# Using Broadcast Variables and Accumulators

This small tutorial enhances the WordCount exmaple by stop words, i.e. words that should be ignored. We will apply two techniques in this example:
1. Broadcast Variables. As the name already suggests, data will be transported to all workers in the cluster.
2. Accumulators. Those are handy counter variables which can be used to derive some processing metrics

In [2]:
# First define a list of uninteresting words, the stop words
stopwords = frozenset(['a','the','an','it','is','are'])

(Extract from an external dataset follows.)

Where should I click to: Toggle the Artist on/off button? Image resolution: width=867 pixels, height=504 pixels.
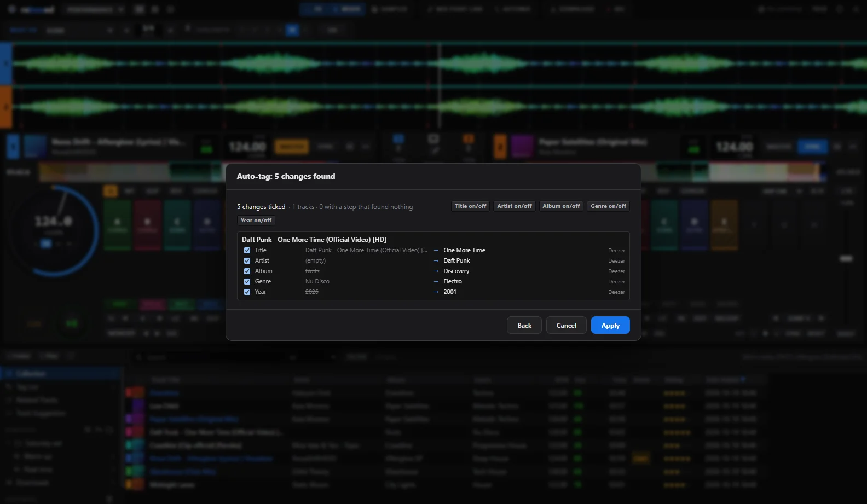pos(514,206)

# Broadcast this list to all worker processes in the cluster
stopwords_bc = sc.broadcast(stopwords)

# Create two accumulators for counting processed words
stopword_count = sc.accumulator(0)
regular_count = sc.accumulator(0)

# Define a filter function
def filter_word(w):
    # Check if a given word is in the list of stopwords
    if w in stopwords_bc.value:
        stopword_count.add(1)
        return False
    else:
        regular_count.add(1)
        return True

In [3]:
text = sc.textFile('s3://dimajix-training/data/alice')
words = text.flatMap(lambda x: x.split()) \
    .filter(filter_word) \
    .map(lambda x: (x,1)) \
    .reduceByKey(lambda x,y: x+y) \
    .sortBy(lambda x: x[1], ascending=False) \
    .map(lambda (k,v): k + ':' + str(v))
words.saveAsTextFile('alice_counts')

In [4]:
# Print processing metrics
print stopword_count.value
print regular_count.value

2881
26580